* THE TASK:
Please transcribe every record below exactly, leaving out the pictures.

*** Opening DATA FOR THIS TASK ***

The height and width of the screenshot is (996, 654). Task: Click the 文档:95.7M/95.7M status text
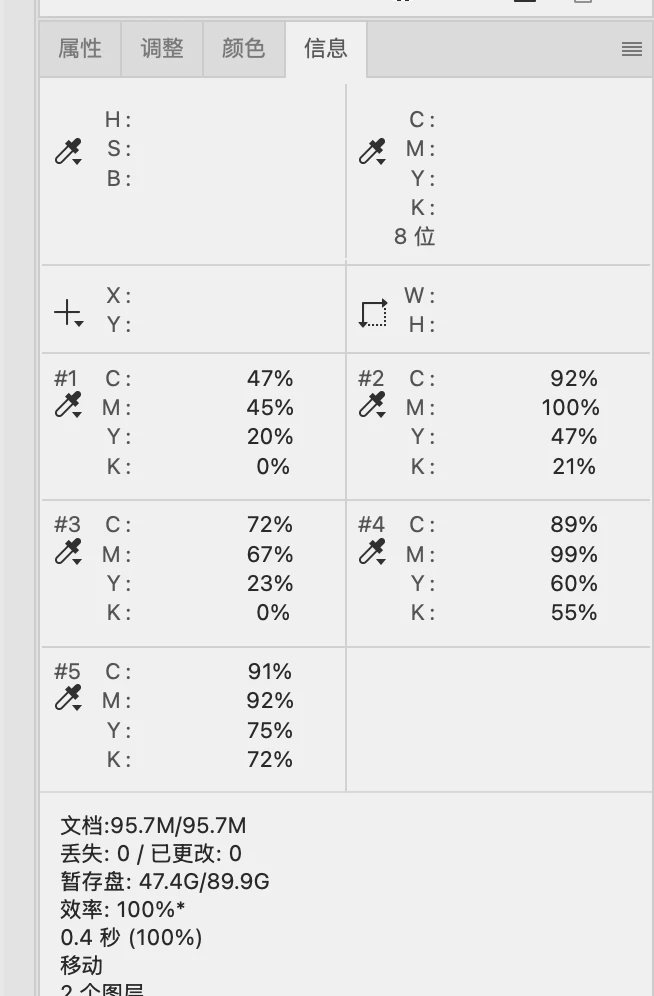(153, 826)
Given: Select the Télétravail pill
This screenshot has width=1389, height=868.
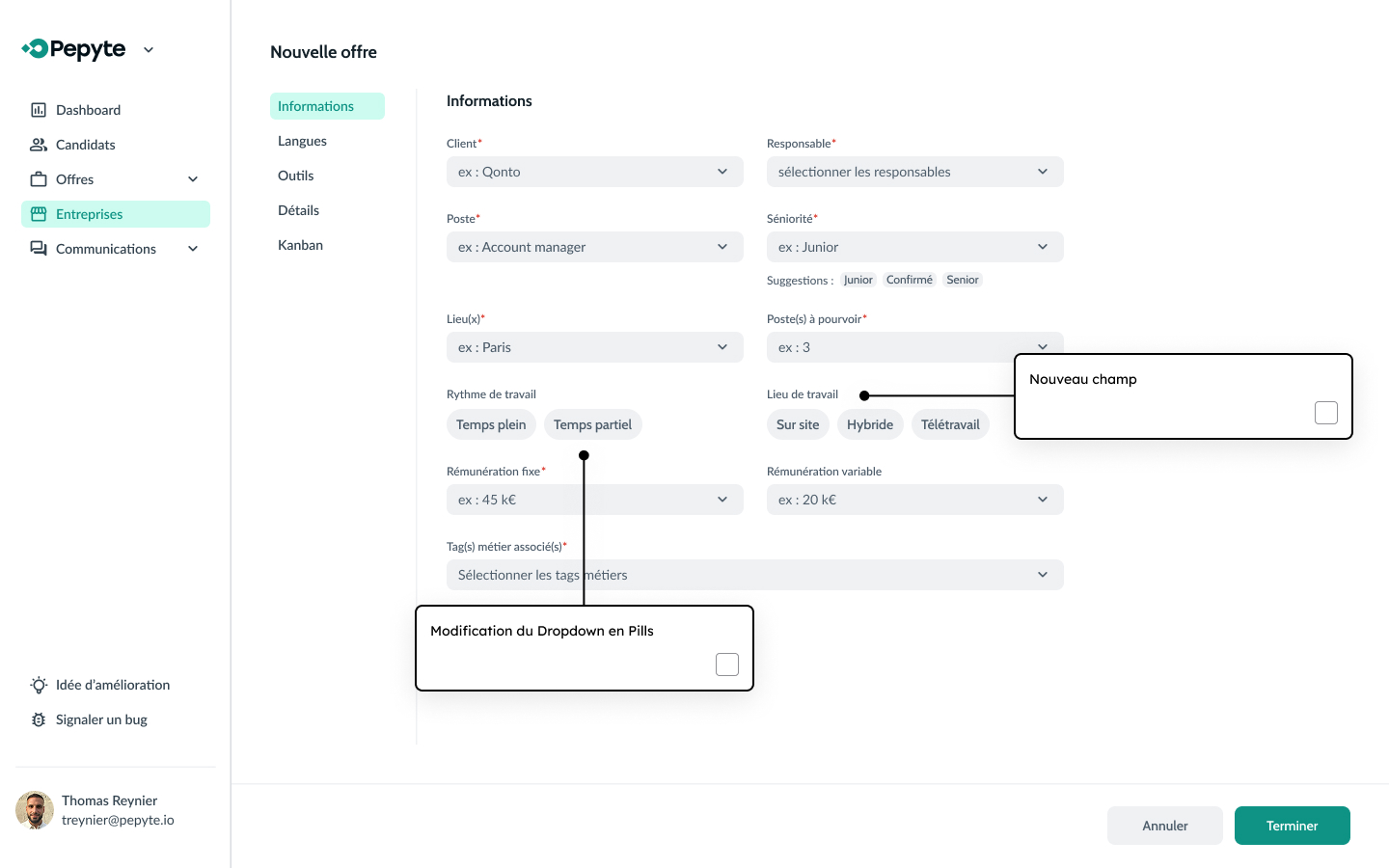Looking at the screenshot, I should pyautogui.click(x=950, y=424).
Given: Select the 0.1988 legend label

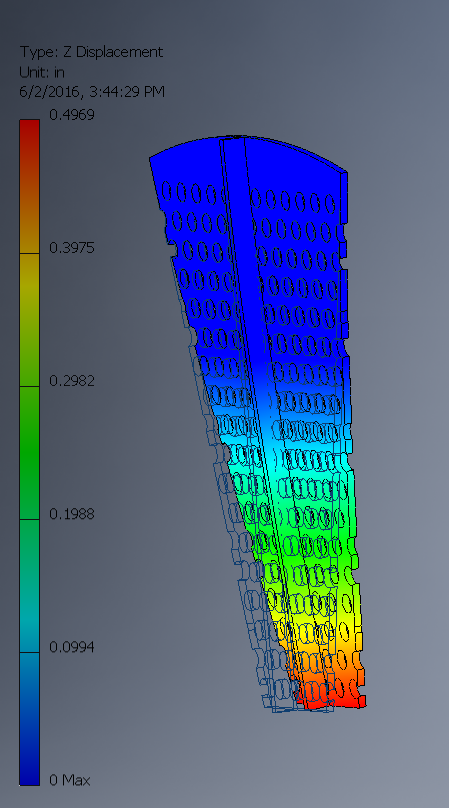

*** Closing DATA FOR THIS TASK ***

* ANSWER FOR THIS EXERCISE:
The height and width of the screenshot is (996, 654). Task: Click the 文档:95.7M/95.7M status text
(153, 826)
Given: Select the Télétravail pill
This screenshot has width=1389, height=868.
Looking at the screenshot, I should pyautogui.click(x=950, y=424).
Given: Select the 0.1988 legend label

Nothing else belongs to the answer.